The consultation proposed maintaining the current policy rates for access to higher education qualifications. However, given the funding rates that have been set, this would mean in many cases funding being lower than other comparable courses and would result in unnecessary complexity. Therefore, we will fund qualifications for access to higher education in line with the new skills funding rates according to the SSAs the qualifications are in.

Land-based qualifications

For land-based qualifications in the agriculture, horticulture and animal care SSAs, the principle of specialist funding for qualifications in these sectors that demand specialist resources will continue. The department is still reviewing these courses to ensure a consistent approach is taken to which qualifications require a specialist uplift. Qualifications in these 3 SSAs which are not specialist will be in the high funding band.
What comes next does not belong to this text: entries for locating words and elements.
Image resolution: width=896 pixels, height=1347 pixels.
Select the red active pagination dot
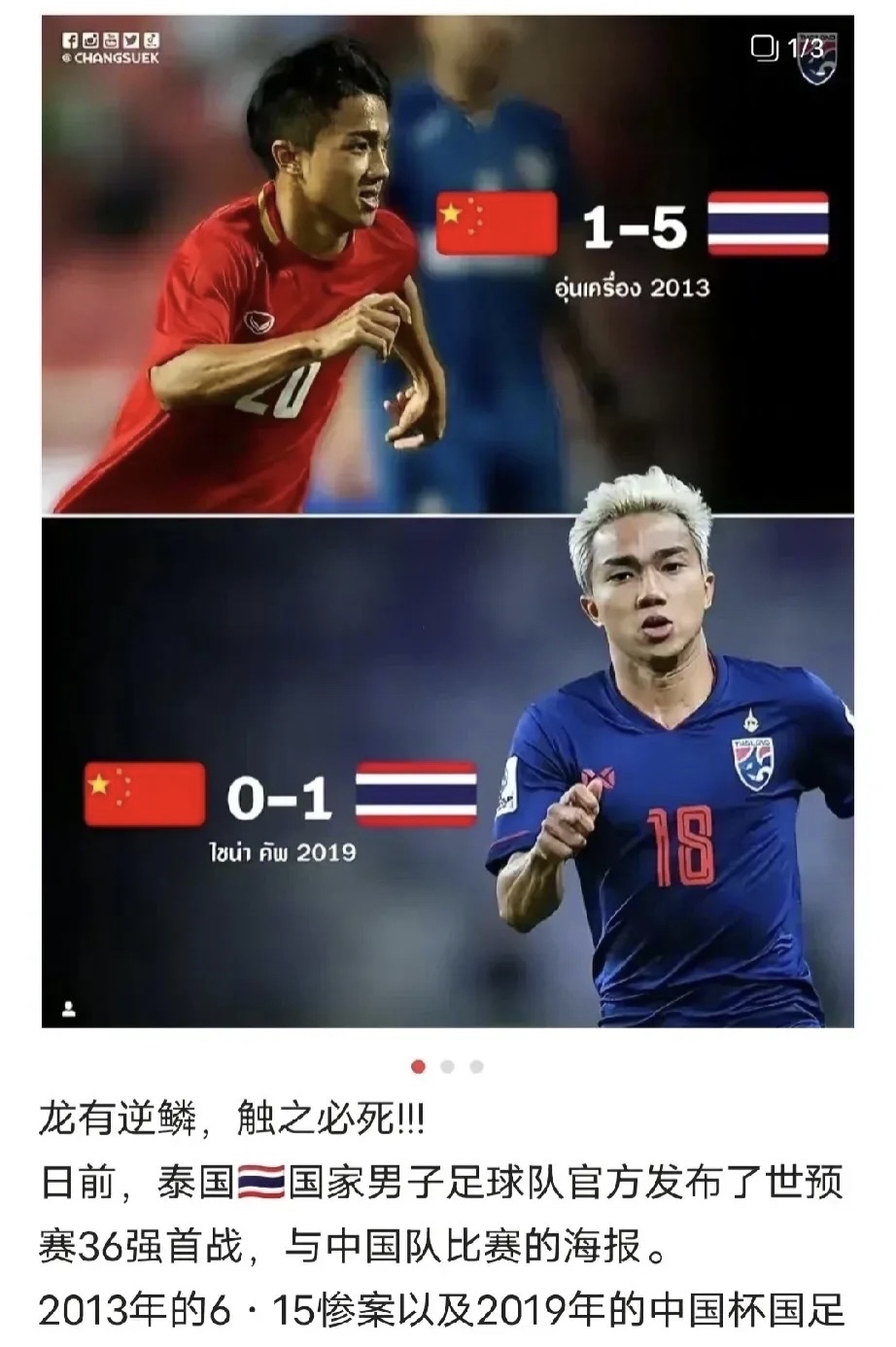420,1066
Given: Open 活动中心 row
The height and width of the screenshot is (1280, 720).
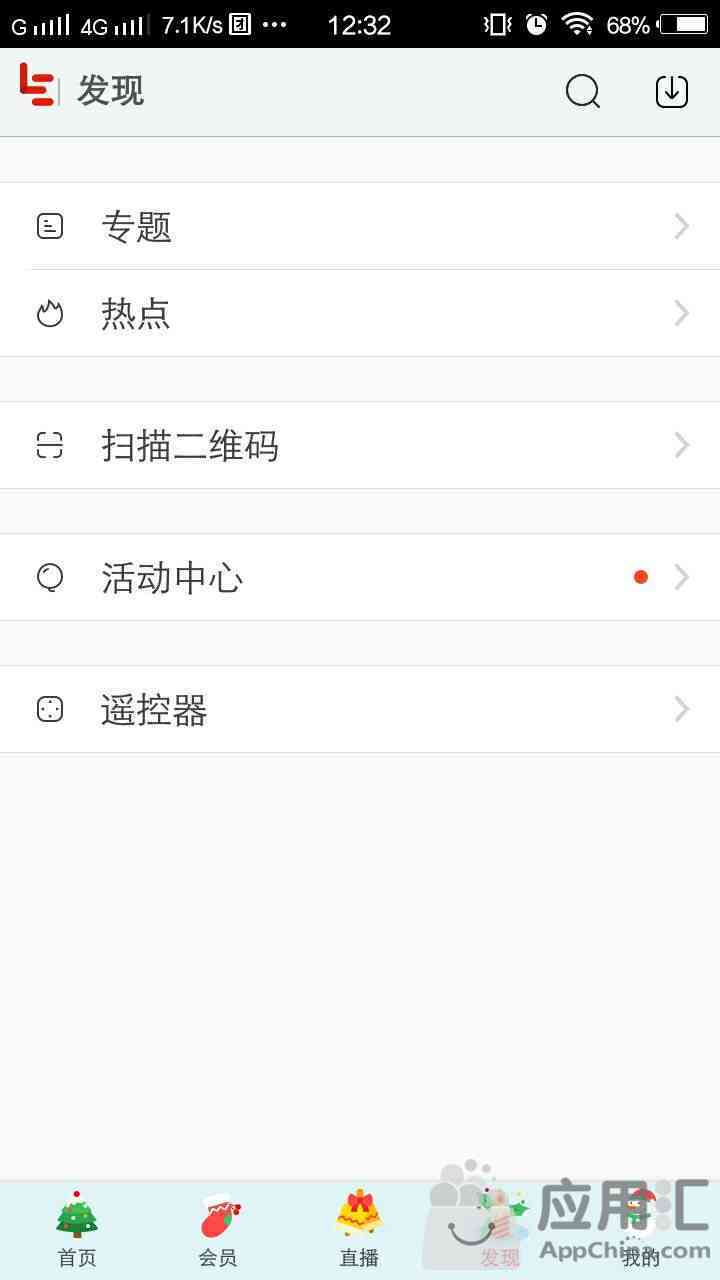Looking at the screenshot, I should coord(360,577).
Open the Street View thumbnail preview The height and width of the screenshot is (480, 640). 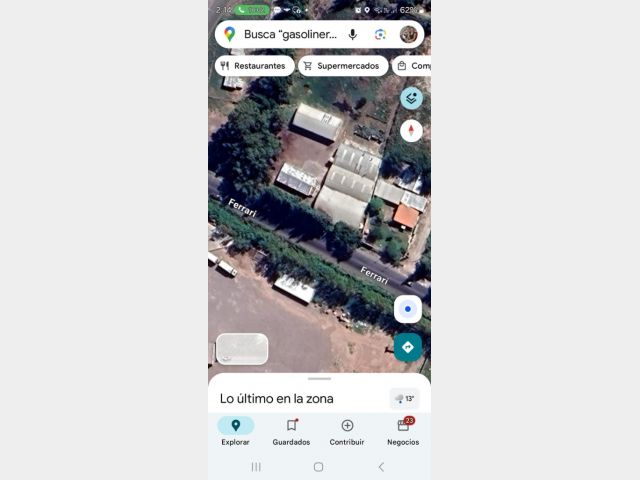point(242,349)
We aim to confirm the final position as soon as possible.

Other funding elements

Funding uplifts for area cost adjustment and disadvantage will apply to the new skills funding rates in the same way as now.

We will continue to provide an additional uplift on top of the qualification funding rate in 2024 to 2025 for qualifications in the free courses for jobs offer. This uplift will be:

  • £600 per qualification for courses of 360 GLH or above
  • £150 per qualification for courses of 359 GLH or below

For co-funded learners, as now, the learner is expected to contribute so the funding is reduced by 50% of the base rate of the qualification.